# [TASK DETAILS]
Output the records that follow, with every character intact.

*** GIVEN RECORDS

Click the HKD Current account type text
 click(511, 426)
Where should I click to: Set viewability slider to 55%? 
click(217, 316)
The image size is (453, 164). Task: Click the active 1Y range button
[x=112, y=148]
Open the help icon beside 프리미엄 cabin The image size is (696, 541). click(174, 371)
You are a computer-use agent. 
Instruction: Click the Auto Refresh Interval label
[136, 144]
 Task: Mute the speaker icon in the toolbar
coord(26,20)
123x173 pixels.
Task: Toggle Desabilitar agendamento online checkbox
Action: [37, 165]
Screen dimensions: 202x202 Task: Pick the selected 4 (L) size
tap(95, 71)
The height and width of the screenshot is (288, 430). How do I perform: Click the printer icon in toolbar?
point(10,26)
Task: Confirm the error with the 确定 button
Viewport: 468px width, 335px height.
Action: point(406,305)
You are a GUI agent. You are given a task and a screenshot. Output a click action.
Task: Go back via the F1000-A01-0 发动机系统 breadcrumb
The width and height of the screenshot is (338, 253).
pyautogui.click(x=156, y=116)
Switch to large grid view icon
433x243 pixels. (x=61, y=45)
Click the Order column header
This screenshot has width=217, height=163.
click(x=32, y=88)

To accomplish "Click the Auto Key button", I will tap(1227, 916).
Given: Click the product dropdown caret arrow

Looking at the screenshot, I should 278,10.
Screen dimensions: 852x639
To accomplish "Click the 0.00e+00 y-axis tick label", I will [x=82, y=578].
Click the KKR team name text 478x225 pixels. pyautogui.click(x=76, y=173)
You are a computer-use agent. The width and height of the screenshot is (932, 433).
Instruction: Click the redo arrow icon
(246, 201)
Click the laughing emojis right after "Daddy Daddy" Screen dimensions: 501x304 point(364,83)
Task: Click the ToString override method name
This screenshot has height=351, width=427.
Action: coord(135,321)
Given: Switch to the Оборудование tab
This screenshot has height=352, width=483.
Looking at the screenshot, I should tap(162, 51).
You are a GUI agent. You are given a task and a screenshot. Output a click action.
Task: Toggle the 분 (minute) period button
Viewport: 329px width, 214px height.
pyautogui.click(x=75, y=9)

******

# [YOUR RESPONSE]
Click the HKD Current account type text
 click(511, 426)
Where should I click to: Set viewability slider to 55%? 
click(217, 316)
The image size is (453, 164). Task: Click the active 1Y range button
[x=112, y=148]
Open the help icon beside 프리미엄 cabin The image size is (696, 541). click(174, 371)
You are a computer-use agent. 
Instruction: Click the Auto Refresh Interval label
[136, 144]
 Task: Mute the speaker icon in the toolbar
coord(26,20)
123x173 pixels.
Task: Toggle Desabilitar agendamento online checkbox
Action: [37, 165]
Screen dimensions: 202x202 Task: Pick the selected 4 (L) size
tap(95, 71)
The height and width of the screenshot is (288, 430). How do I perform: Click the printer icon in toolbar?
point(10,26)
Task: Confirm the error with the 确定 button
Viewport: 468px width, 335px height.
Action: point(406,305)
You are a GUI agent. You are given a task and a screenshot. Output a click action.
Task: Go back via the F1000-A01-0 发动机系统 breadcrumb
The width and height of the screenshot is (338, 253).
pyautogui.click(x=156, y=116)
Switch to large grid view icon
433x243 pixels. (x=61, y=45)
Click the Order column header
This screenshot has width=217, height=163.
click(x=32, y=88)

To accomplish "Click the Auto Key button", I will tap(1227, 916).
Given: Click the product dropdown caret arrow

Looking at the screenshot, I should 278,10.
Screen dimensions: 852x639
To accomplish "Click the 0.00e+00 y-axis tick label", I will [x=82, y=578].
Click the KKR team name text 478x225 pixels. pyautogui.click(x=76, y=173)
You are a computer-use agent. The width and height of the screenshot is (932, 433).
Instruction: Click the redo arrow icon
(246, 201)
Click the laughing emojis right after "Daddy Daddy" Screen dimensions: 501x304 point(364,83)
Task: Click the ToString override method name
This screenshot has height=351, width=427.
Action: coord(135,321)
Given: Switch to the Оборудование tab
This screenshot has height=352, width=483.
Looking at the screenshot, I should tap(162, 51).
You are a GUI agent. You are given a task and a screenshot. Output a click action.
Task: Toggle the 분 (minute) period button
Viewport: 329px width, 214px height.
pyautogui.click(x=75, y=9)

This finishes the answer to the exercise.